The misleading report had been watched by half a million people who tuned in to the flagship tea time news programme. A political discussion broadcast early on a Sunday afternoon would have garnered a fraction of the audience.
Bizarrely, the committee also claimed that attempts by Raymond Buchanan to contact both Lucinda Creighton and the Scottish Government in order to further question them, also constituted coverage.
The Appeal Committee added:
“…the Committee decided that the further interview opportunities and invitations to comment that Mr Buchanan had offered, plus the extensive interview with Ms Hyslop the following day, meant that there had been no breach of the Accuracy or Impartiality guidelines.”
This should give cause for alarm to both sides in the independence debate. The Trust has effectively given a green light to BBC Scotland to selectively report news, based not on what is said, but on the corporation’s interpretation of what the words mean.
It’s worth looking at one last statement provided by the BBC in defence of the claim it had misconstrued Lucinda Creighton’s initial interview.
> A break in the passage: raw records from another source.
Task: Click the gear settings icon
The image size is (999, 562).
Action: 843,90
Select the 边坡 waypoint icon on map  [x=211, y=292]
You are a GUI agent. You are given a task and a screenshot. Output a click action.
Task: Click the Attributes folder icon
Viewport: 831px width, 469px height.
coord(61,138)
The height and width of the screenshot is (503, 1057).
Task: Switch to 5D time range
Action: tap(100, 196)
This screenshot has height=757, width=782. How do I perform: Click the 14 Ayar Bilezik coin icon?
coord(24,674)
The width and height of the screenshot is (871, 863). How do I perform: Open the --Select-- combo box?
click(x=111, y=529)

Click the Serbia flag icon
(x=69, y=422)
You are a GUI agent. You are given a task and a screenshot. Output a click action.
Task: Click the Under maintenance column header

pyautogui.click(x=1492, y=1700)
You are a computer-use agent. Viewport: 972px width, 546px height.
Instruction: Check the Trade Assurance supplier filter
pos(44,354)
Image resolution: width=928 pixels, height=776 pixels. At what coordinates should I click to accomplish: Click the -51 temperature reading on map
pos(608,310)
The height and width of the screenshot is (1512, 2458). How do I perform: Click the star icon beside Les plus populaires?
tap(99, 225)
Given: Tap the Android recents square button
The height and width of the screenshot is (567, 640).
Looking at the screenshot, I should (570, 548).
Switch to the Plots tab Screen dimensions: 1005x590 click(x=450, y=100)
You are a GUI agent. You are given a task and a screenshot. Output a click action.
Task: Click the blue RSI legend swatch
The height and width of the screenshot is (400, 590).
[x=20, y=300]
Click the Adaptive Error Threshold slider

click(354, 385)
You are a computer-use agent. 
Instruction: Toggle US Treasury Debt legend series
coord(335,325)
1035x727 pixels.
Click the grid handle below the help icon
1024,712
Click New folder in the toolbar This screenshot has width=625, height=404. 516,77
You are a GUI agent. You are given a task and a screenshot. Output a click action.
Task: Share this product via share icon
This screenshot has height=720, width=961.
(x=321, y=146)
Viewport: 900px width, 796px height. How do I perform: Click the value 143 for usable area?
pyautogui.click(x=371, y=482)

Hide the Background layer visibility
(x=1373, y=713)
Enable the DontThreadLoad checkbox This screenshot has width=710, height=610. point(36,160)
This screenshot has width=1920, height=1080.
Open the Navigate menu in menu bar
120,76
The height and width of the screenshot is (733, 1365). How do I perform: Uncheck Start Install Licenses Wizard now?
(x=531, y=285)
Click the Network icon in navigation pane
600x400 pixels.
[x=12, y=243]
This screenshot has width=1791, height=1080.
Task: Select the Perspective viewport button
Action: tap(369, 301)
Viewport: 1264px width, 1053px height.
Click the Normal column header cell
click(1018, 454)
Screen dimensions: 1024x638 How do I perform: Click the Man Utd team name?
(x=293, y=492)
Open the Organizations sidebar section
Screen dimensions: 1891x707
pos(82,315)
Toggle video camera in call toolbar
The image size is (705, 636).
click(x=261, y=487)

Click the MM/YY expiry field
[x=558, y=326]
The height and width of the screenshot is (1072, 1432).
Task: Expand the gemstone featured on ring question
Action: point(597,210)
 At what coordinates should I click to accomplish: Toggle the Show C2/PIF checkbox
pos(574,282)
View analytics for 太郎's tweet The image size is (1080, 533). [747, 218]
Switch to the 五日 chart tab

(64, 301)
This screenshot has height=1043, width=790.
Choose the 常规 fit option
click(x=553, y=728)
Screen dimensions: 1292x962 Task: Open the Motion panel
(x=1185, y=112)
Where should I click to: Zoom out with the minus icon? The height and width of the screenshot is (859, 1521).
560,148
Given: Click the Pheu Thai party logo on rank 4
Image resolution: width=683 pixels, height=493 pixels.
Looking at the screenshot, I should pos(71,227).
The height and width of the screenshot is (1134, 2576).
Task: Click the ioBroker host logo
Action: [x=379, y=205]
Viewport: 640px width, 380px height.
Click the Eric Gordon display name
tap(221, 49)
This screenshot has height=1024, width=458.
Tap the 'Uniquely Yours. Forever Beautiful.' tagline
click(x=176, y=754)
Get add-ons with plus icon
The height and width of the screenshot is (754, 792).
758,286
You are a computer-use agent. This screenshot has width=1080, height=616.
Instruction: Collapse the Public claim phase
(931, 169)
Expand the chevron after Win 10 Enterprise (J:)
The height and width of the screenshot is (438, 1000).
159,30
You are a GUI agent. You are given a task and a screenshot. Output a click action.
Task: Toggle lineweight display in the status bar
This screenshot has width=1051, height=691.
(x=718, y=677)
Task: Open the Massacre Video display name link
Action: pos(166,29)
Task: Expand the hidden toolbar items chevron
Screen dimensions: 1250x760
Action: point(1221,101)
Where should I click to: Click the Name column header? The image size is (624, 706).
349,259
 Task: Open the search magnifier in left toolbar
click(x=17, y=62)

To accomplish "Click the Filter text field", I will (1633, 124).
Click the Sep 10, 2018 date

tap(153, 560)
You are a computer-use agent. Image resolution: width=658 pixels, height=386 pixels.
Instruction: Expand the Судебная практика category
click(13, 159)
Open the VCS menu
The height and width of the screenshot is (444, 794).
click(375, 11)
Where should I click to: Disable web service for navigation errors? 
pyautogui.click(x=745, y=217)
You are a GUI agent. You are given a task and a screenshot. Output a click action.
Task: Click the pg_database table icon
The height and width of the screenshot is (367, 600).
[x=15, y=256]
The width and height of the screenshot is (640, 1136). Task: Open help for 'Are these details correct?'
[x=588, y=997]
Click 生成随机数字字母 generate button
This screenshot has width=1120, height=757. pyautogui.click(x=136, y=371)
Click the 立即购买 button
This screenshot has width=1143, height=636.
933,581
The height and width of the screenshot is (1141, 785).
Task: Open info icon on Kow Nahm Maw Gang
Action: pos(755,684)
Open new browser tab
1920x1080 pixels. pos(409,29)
Many people who initially complained to the BBC would have received a response from the broadcaster in which it claimed that it was not the target of Ms Creighton’s claim to have been misconstrued.
In early responses to complaints, BBC Scotland wrote:
“In a subsequent message to the Deputy First Minister, Ms Creighton said she was concerned that the interview was being ‘misconstrued’: she does not say by whom, but I can assure you it was not the BBC – we asked a question, she gave an answer, and we broadcast her saying it.”
But that’s not quite what BBC Scotland chiefs told the Trust in their evidence.
Here is an image from the official appeal document prepared by the Trust:
The BBC did indeed believe that Lucinda Creighton had alluded to Scotland being out of the EU in the event of a Yes vote. The difference between what the BBC told the Trust and what it told licence fee payers who initially complained is quite marked.
The question of course is why BBC Scotland should have said what appears to have been something completely different to the Trust. Could it be that BBC Scotland chiefs knew the broadcast was indeed misleading but sought to give the impression that they were reflecting a belief they honestly held.
This of course allowed the Trust to rule that the corporation had not knowingly misled viewers.
Finally, BBC Scotland claimed that no-one from the corporation was able to question Lucinda Creighton on the issue after she issued her clarification emails.
Newsnet Scotland can reveal that the BBC did indeed interview Lucinda Creighton on February 13th, a mere two weeks after the EU row broke. The Irish Minister was interviewed in a twenty five minute edition of the BBC political programme Hard Talk. She was not asked to clarify her stance on the EU status of Scotland after a Yes vote.
It’s worth noting that if this timetable is typical of complaints relating to the corporation’s coverage of the independence referendum, then we have passed the point for which complaints cannot now be addressed before the referendum takes place.
A broadcaster which has been found guilty of misleading the public over one of the most crucial issues of the independence debate and whose head of news has been accused of trying to infulence the content of political programmes after being pressurised by a Scottish Labour party official can now, effectively, do as it pleases.